• _Study text_
· · · ·

(no title)
bigbones | 1 year ago
The most obvious example of this already happening is in how function calling interfaces are defined for existing models. It's not hard to imagine that principle applied more generally, until human intervention to get a desired result is the exception rather than the rule as it is today.
I spent most of the past 2 years in "AI cope" mode and wouldn't consider myself a maximalist, but it's impossible not to see already from the nascent tooling we have that workflow automation is going to improve at a rapid and steady rate for the foreseeable future.
JumpCrisscross|1 year ago
The theoretical advance we're waiting for in LLMs is auditable determinism. Basically, the ability to take a set of prompts and have a model recreate what it did before.
At that point, the utility of human-readable computer languages sort of goes out the door. The AI prompts become the human-readable code, the model becomes the interpreter and it eventually, ideally, speaks directly to the CPUs' control units.
This is still years--possibly decades--away. But I agree that we'll see computer languages evolving towards auditability by non-programmers and reliabibility in parsing by AI.

· · · ·

• _Data excerpts_

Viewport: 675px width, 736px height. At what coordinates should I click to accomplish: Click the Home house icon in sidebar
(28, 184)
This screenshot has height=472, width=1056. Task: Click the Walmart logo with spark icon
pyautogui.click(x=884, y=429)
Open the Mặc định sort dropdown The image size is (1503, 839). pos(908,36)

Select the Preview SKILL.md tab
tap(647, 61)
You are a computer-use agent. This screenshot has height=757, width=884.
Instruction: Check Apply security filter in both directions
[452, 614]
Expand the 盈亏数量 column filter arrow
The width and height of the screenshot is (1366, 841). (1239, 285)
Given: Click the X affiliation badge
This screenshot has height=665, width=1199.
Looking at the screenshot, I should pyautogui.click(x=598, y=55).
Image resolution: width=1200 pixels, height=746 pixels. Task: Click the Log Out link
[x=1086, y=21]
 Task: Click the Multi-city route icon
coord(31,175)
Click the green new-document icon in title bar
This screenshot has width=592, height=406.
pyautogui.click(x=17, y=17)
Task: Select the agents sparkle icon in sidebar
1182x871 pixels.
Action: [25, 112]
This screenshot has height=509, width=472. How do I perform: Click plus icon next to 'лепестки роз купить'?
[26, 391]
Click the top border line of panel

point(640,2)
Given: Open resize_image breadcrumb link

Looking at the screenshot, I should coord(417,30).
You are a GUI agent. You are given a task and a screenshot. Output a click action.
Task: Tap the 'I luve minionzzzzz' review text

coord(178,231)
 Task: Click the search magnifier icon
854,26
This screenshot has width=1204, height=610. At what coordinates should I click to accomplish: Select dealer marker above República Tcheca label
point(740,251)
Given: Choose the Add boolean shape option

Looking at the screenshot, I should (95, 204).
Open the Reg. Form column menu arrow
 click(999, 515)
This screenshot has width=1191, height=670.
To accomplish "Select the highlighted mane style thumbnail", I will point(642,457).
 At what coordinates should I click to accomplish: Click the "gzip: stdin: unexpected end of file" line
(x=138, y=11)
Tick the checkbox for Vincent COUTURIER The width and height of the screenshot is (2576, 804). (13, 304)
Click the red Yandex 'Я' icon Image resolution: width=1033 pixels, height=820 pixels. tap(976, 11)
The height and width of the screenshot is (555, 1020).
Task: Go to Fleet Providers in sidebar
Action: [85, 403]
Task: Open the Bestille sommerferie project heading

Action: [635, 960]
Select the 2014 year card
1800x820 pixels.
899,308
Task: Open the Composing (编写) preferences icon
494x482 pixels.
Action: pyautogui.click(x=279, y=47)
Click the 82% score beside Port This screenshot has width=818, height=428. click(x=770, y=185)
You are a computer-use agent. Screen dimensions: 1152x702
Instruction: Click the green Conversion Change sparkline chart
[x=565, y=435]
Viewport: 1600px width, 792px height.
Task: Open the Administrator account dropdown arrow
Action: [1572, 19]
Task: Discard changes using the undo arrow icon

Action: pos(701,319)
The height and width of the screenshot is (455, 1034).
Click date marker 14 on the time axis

· · · ·

• _Exercise set_
**1.** List every phrase in the comment thread that contains the word "year" or "years."
**2.** Answer these about the comment thread:
(a) Where does bigbones say the most obvious example of this is already happening?
(b) What mode did bigbones spend most of the past 2 years in?
(c) According to JumpCrisscross, what is the theoretical advance we're waiting for in LLMs?
**3.** Copy the comment thread word for word from "At that point, the" to "parsing by AI.".
The entries have nothing to do with the comment thread.

• _Replies_
**1.**
- 1 year ago (bigbones)
- the past 2 years
- 1 year ago (JumpCrisscross)
- years (in "This is still years--possibly decades--away")

**2.**
(a) In how function calling interfaces are defined for existing models.
(b) "AI cope" mode.
(c) Auditable determinism.

**3.**
At that point, the utility of human-readable computer languages sort of goes out the door. The AI prompts become the human-readable code, the model becomes the interpreter and it eventually, ideally, speaks directly to the CPUs' control units.
This is still years--possibly decades--away. But I agree that we'll see computer languages evolving towards auditability by non-programmers and reliabibility in parsing by AI.